Don’t change D4 while running. Writing a control word that changes the trigger edge (D4) counts as a clock edge internally. If the channel is running, this can cause an unexpected decrement. Configure D4 before starting the channel.
Interrupt status must be cleared manually. After servicing a CTC interrupt, write a 1 to the corresponding bit in NextReg $C9 to clear the status. If you forget, the interrupt will not fire again (the status bit stays set and blocks new triggers).
Putting It All Together: A Timing Utility
Here’s a reusable timing utility that sets up the cascaded Channel 0 + Channel 1 pair for measuring arbitrary code blocks. Call ctcTimerInit once, then bracket your code with ctcTimerStart and ctcTimerStop.

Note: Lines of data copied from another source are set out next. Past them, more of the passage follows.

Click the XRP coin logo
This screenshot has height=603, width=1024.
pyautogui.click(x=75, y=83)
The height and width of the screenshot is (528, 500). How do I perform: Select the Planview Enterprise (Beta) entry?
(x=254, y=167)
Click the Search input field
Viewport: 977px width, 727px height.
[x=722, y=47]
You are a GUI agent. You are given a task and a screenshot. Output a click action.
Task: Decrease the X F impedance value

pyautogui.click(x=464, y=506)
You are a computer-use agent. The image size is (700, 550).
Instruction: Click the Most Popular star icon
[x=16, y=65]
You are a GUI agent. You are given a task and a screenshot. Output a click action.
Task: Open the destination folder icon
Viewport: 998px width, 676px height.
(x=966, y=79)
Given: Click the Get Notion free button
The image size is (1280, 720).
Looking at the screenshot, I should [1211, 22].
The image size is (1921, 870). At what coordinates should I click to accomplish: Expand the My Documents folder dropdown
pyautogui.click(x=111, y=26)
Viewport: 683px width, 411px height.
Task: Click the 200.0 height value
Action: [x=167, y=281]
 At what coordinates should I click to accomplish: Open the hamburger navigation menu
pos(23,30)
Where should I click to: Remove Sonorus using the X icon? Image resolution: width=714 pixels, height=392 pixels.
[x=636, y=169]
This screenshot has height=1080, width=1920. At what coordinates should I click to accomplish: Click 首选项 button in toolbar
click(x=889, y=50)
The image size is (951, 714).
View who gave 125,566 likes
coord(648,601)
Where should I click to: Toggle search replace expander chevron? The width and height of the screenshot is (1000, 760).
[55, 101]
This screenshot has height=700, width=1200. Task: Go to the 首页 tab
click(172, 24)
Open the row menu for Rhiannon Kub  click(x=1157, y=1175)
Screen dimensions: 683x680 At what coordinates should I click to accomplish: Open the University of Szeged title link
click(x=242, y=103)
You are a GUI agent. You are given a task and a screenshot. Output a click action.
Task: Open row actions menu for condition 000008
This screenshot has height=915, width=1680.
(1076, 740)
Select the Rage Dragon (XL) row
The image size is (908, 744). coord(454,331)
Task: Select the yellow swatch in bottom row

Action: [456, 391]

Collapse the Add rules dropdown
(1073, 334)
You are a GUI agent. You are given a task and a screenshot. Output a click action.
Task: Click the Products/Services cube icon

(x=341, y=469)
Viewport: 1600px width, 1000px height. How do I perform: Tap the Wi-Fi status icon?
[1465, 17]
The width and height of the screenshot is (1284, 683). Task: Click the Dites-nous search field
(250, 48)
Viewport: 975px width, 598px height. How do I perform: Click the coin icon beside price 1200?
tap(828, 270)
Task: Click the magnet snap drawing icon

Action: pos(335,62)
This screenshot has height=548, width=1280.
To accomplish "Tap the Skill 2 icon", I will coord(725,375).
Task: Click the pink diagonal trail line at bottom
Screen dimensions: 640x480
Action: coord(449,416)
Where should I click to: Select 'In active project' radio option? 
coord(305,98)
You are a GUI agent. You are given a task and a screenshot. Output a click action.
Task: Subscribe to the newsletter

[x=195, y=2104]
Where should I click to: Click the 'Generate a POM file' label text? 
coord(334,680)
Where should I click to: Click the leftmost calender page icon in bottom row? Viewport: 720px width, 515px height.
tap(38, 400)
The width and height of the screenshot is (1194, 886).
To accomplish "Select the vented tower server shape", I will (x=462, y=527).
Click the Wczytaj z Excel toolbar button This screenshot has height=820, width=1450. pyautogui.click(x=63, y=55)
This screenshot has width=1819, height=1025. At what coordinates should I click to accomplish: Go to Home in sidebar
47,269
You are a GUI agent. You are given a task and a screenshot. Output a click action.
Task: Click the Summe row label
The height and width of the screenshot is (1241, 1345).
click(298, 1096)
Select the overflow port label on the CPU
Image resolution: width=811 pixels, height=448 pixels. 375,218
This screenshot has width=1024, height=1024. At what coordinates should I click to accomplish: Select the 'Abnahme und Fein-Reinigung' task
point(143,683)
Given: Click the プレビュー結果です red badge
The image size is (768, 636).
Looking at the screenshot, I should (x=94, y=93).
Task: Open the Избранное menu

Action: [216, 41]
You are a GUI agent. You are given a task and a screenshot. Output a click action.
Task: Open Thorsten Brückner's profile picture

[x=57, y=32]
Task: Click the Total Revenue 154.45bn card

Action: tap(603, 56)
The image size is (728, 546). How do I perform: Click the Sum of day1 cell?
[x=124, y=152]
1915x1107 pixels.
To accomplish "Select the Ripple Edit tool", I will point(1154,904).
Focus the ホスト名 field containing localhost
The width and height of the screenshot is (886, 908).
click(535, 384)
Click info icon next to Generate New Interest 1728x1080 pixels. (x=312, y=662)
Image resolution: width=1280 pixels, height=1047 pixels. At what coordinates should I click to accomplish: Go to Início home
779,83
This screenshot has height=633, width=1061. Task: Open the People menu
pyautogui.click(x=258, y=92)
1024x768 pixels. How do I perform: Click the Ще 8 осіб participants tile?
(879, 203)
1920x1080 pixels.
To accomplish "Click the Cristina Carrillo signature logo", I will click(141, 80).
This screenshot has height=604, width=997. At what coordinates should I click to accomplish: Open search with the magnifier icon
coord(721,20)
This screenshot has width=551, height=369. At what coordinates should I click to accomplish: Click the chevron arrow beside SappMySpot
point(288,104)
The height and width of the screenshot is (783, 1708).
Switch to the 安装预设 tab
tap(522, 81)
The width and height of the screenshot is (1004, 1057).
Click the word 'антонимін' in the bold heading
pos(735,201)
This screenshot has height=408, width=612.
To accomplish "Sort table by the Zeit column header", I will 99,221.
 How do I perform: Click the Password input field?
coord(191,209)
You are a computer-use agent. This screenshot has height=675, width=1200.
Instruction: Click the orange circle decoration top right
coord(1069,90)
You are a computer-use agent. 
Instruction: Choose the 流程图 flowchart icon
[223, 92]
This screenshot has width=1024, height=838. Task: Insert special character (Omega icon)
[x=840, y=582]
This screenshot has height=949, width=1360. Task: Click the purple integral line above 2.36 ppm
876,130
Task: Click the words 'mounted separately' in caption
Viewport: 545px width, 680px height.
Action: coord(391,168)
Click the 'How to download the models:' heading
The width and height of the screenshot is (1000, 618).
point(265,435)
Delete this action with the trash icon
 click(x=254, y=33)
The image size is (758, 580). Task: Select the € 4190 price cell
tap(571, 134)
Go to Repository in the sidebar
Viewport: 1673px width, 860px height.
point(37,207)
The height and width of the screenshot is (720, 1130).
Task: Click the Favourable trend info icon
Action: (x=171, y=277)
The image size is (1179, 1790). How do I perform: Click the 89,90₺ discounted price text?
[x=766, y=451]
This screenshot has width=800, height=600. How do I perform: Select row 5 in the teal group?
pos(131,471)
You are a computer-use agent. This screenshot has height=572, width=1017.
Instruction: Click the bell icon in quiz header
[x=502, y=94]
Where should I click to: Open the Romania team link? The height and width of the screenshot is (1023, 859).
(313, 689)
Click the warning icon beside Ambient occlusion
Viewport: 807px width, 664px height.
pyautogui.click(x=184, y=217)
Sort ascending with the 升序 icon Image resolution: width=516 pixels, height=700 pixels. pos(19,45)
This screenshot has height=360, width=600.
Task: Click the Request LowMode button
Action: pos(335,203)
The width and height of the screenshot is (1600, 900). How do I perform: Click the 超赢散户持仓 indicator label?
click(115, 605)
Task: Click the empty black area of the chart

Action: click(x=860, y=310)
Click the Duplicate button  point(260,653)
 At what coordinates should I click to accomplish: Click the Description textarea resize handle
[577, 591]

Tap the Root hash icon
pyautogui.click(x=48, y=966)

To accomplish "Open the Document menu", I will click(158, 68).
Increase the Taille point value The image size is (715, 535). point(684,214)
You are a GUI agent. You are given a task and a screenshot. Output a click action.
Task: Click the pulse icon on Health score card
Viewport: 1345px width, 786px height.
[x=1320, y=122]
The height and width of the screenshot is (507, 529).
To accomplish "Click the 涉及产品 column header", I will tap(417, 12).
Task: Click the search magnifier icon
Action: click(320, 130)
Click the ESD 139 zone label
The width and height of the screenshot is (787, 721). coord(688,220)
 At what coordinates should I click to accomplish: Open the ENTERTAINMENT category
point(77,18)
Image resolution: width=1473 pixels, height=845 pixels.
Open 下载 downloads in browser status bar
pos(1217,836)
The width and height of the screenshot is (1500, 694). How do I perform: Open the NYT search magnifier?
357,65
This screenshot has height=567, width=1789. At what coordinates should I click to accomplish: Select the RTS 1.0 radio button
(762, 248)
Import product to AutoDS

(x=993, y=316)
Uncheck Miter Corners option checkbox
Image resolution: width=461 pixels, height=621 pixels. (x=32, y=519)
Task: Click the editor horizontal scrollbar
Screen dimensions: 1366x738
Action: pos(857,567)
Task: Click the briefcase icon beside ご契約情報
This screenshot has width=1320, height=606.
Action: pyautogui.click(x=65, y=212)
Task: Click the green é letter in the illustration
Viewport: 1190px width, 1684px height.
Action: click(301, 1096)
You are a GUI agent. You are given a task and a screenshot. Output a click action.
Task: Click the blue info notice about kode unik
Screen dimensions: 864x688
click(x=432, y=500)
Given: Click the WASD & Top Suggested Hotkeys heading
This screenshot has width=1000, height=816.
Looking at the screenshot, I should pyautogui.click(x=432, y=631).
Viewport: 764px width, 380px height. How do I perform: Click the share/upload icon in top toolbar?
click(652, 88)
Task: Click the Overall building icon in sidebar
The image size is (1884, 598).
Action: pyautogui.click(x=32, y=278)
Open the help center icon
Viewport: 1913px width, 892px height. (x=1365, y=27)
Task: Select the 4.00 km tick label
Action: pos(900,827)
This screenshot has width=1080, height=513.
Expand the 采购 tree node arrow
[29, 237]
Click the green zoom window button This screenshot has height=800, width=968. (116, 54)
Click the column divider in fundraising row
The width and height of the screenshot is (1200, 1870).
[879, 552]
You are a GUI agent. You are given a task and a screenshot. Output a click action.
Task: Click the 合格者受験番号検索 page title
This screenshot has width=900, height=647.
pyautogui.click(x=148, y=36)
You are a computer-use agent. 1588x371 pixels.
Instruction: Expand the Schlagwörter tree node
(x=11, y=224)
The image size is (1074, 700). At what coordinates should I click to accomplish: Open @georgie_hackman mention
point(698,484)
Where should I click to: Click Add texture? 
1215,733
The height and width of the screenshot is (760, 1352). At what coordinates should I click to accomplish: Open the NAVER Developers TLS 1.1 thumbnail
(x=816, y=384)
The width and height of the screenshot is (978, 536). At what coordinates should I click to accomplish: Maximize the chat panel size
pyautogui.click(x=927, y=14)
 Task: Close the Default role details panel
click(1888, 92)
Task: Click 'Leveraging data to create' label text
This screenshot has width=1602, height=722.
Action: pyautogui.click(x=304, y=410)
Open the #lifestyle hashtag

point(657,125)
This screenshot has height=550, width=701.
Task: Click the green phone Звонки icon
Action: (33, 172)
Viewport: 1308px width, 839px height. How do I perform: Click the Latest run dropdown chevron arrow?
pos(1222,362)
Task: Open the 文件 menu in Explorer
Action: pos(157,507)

The 16-bit result in DE is the elapsed count in prescaler-÷16 ticks (~571 ns each).
CTC_CH0 equ $183B
CTC_CH1 equ $193B
; ============================================================
; ctcTimerInit — Set up channels 0 and 1 for cascaded timing
; Destroys: A, BC
; ============================================================
ctcTimerInit:
; Channel 0: timer, prescaler ÷16, time constant = 256
ld bc, CTC_CH0
ld a, %00000101 ; Timer, ÷16, time constant follows, start immediately
out (c), a
ld a, 0 ; TC = 256
out (c), a
; Channel 1: counter mode, time constant = 256
; Triggered by Channel 0's ZC/TO
ld bc, CTC_CH1
ld a, %01000101 ; Counter mode, time constant follows
out (c), a
ld a, 0 ; TC = 256
out (c), a
ret
; ============================================================
; ctcTimerStart — Snapshot the current counter pair into (ctc_start)
; Destroys: A, BC, DE
; ============================================================
ctcTimerStart:
ld bc, CTC_CH1
in a, (c)
ld d, a ; D = coarse (Ch1)
ld bc, CTC_CH0
in a, (c)
ld e, a ; E = fine (Ch0)
ld (ctc_start), de
ret
; ============================================================
; ctcTimerStop — Read counters and compute elapsed ticks in DE
; Destroys: A, BC, HL
; Returns: DE = elapsed ticks (16-bit, units of ~571 ns each)
; ============================================================
ctcTimerStop:
ld bc, CTC_CH1
in a, (c)
ld d, a ; D = coarse (Ch1)
ld bc, CTC_CH0
in a, (c)
ld e, a ; E = fine (Ch0)
; elapsed = start − end (counters count down)
ld hl, (ctc_start) ; H = start coarse, L = start fine
or a ; clear carry flag
sbc hl, de ; HL = start − end = elapsed ticks
ex de, hl ; DE = elapsed ticks
ret
ctc_start: .dw 0Usage:
call ctcTimerInit ; One-time setup
; ... later, when you want to measure something:
call ctcTimerStart ; Snapshot start counters
call myExpensiveRoutine ; The code you're profiling
call ctcTimerStop ; DE = elapsed ticks
; DE × 571 ≈ elapsed nanoseconds
; DE × 571 / 1000 ≈ elapsed microsecondsAnd there you have it: a hardware stopwatch for your Z80 code, accurate to about half a microsecond, with no T-state counting required. The CTC doesn’t care what the CPU is doing — it just counts, and when you ask, it tells you where it’s at. Sometimes the simplest tools are the most useful.